Courtesy Basel Abbas and Ruanne Abou-Rahme.


Dates: 22 July – 7 August 2009
Times: Mon – Fri, 10:00 – 18:00
Venue: Delfina Foundation

Collapse is a sound and video installation, which uses as its starting point an assemblage of audio and film archive material. The compiled footage brings together imaginary and actual moments of resistance and loss, and highlights the disruptions that shape shared histories of struggle, in Palestine and elsewhere.

Somewhere between reality and fiction, absence and presence, nostalgia and deja-vu, the installation explores an anxious and obsessive state of being, a fractional condition obscured by repetition, forgetfulness and the subsequent feelings of impotence and frustration. A fragmented, anachronic and a-temporal dialogue ensues, set to a soundscape sourced from news footage, archive material and field recordings.

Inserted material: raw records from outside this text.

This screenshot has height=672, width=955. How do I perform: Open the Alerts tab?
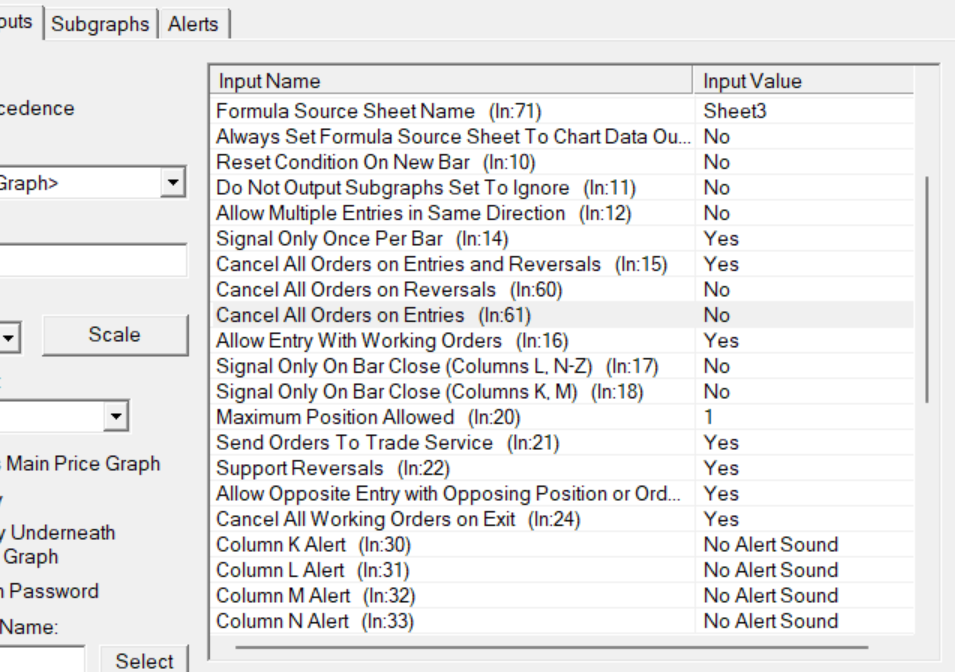click(193, 24)
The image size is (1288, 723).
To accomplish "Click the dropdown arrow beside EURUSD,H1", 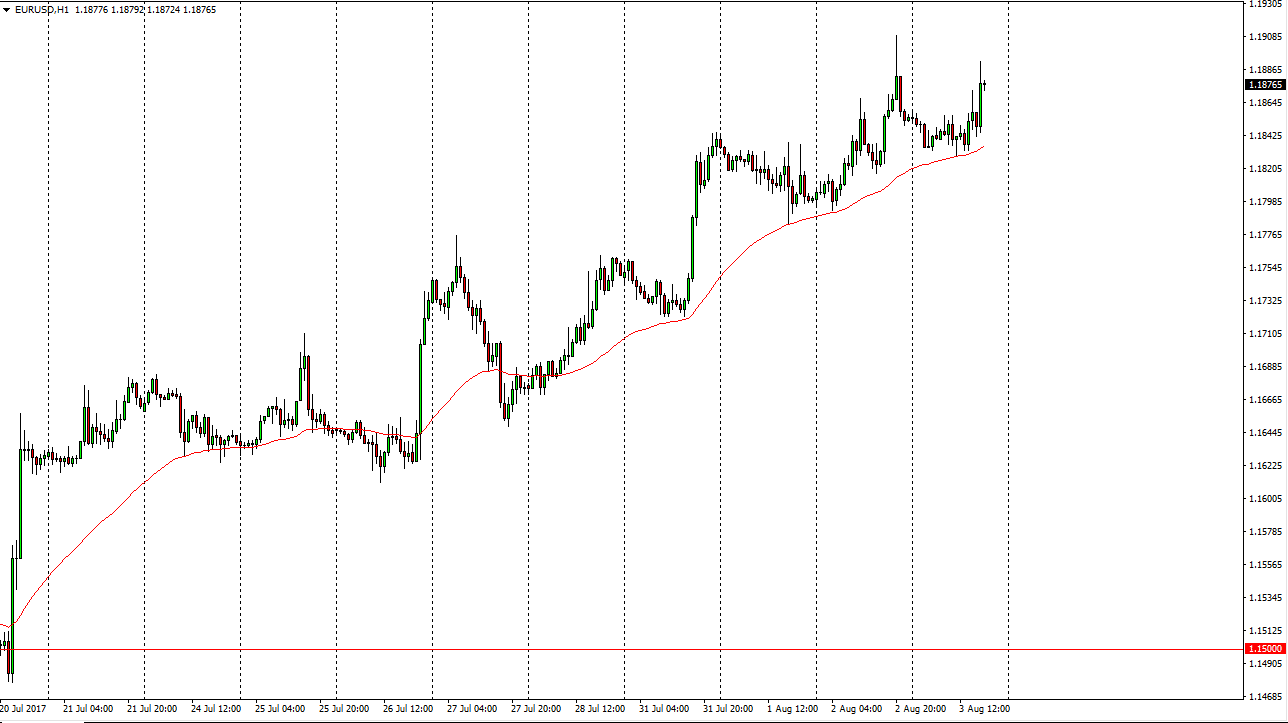I will point(7,10).
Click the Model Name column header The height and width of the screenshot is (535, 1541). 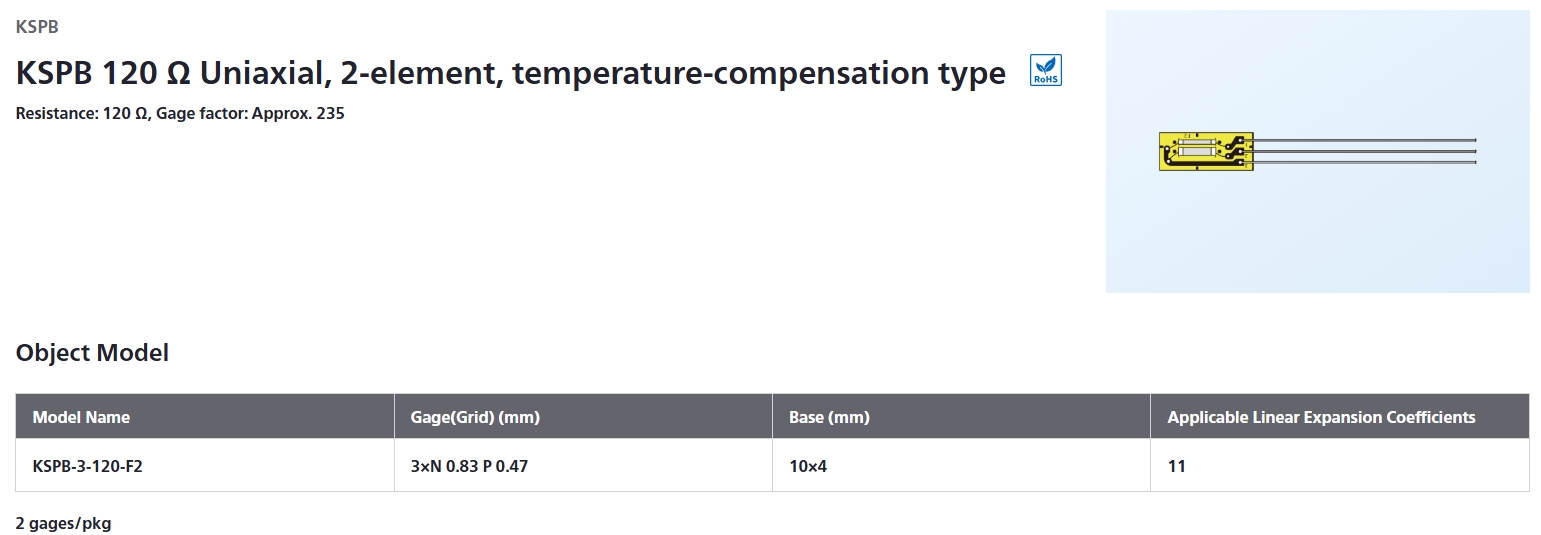pyautogui.click(x=205, y=417)
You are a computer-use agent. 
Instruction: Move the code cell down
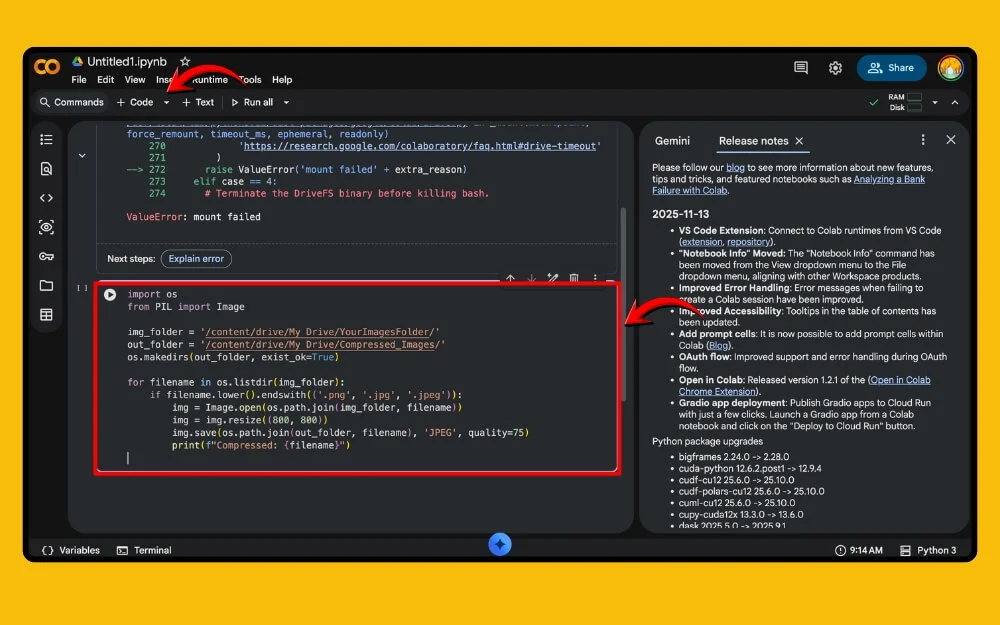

Collapse questions an incomplete memory ‘made-to-forget’, and eradicated right before its transition from present to past.  The installation embodies the artists’ attempt to trace the a historical momentum, which leads to a general breakdown, and to gather the fragments that were left behind, whilst making visible the disjuncture of the present.

Biographies

Basel Abbas (sound artist and musician) and Ruanne Abou-Rahme (film and video) have collaborated on numerous projects, including Ramallah Syndrome (53rd Venice Biennale, with Alessandro Petti and Sandi Hilal). They were international artists-in-residence at The Delfina Foundation in 2009.